Similar to TPE and SMAC, Metis is a black-box tuner. If your system takes a long time to finish each trial, Metis is more favorable than other approaches such as random search. Furthermore, Metis provides guidance on subsequent trials. Here is an example on the use of Metis. Users only need to send the final result, such as accuracy, to the tuner by calling the NNI SDK.

Note that the only acceptable types of search space types are quniform, uniform, randint, and numerical choice. Only numerical values are supported since the values will be used to evaluate the ‘distance’ between different points.


BOHB is a follow-up work to Hyperband. It targets the weakness of Hyperband that new configurations are generated randomly without leveraging finished trials. For the name BOHB, HB means Hyperband, BO means Bayesian Optimization. BOHB leverages finished trials by building multiple TPE models, a proportion of new configurations are generated through these models. Reference Paper

Similar to Hyperband, BOHB is suggested when you have limited computational resources but have a relatively large search space. It performs well in scenarios where intermediate results can indicate good or bad final results to some extent. In this case, it may converge to a better configuration than Hyperband due to its usage of Bayesian optimization.

GP Tuner

Gaussian Process Tuner is a sequential model-based optimization (SMBO) approach with Gaussian Process as the surrogate. Reference Paper, Github Repo

Note that the only acceptable types within the search space are randint, uniform, quniform, loguniform, qloguniform, and numerical choice. Only numerical values are supported since the values will be used to evaluate the ‘distance’ between different points.

As a strategy in a Sequential Model-based Global Optimization (SMBO) algorithm, GP Tuner uses a proxy optimization problem (finding the maximum of the acquisition function) that, albeit still a hard problem, is cheaper (in the computational sense) to solve and common tools can be employed to solve it. Therefore, GP Tuner is most adequate for situations where the function to be optimized is very expensive to evaluate. GP can be used when computational resources are limited. However, GP Tuner has a computational cost that grows at O(N^3) due to the requirement of inverting the Gram matrix, so it’s not suitable when lots of trials are needed.

PBT Tuner

PBT Tuner is a simple asynchronous optimization algorithm which effectively utilizes a fixed computational budget to jointly optimize a population of models and their hyperparameters to maximize performance. Reference Paper

Population Based Training (PBT) bridges and extends parallel search methods and sequential optimization methods. It requires relatively small computation resource, by inheriting weights from currently good-performing ones to explore better ones periodically. With PBTTuner, users finally get a trained model, rather than a configuration that could reproduce the trained model by training the model from scratch. This is because model weights are inherited periodically through the whole search process. PBT can also be seen as a training approach. If you don’t need to get a specific configuration, but just expect a good model, PBTTuner is a good choice.

DNGO Tuner

Use of neural networks as an alternative to GPs to model distributions over functions in bayesian optimization.

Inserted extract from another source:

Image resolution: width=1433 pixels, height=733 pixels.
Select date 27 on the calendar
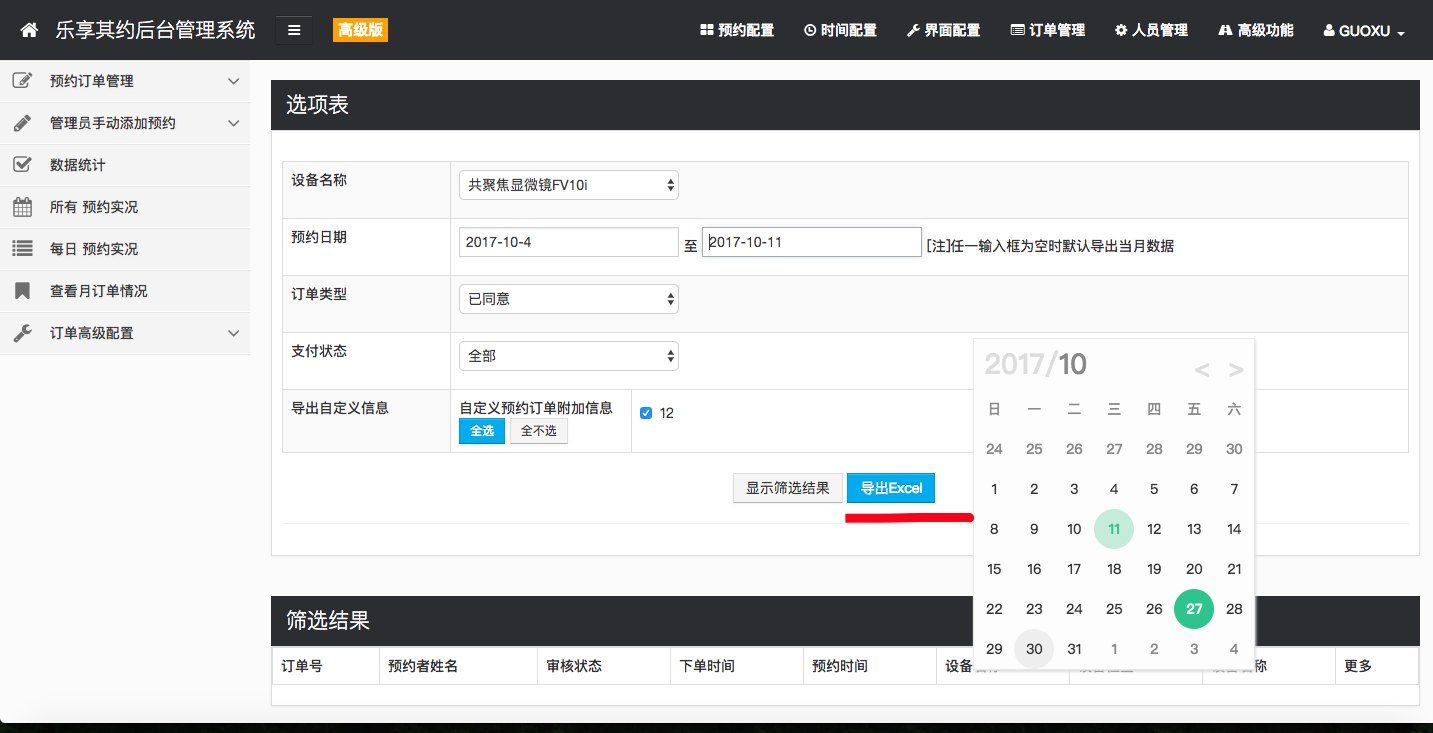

Applicable to large scale hyperparameter optimization. Bayesian optimization that rapidly finds competitive models on benchmark object recognition tasks using convolutional networks, and image caption generation using neural language models.

Usage of Built-in Tuners

Using a built-in tuner provided by the NNI SDK requires one to declare the name and classArgs in the config.yml file. Click tuners’ name in above table to see their specification.

Note: Some built-in tuners have dependencies that need to be installed using pip install nni[<tuner>], like SMAC’s dependencies can be installed using pip install nni[SMAC].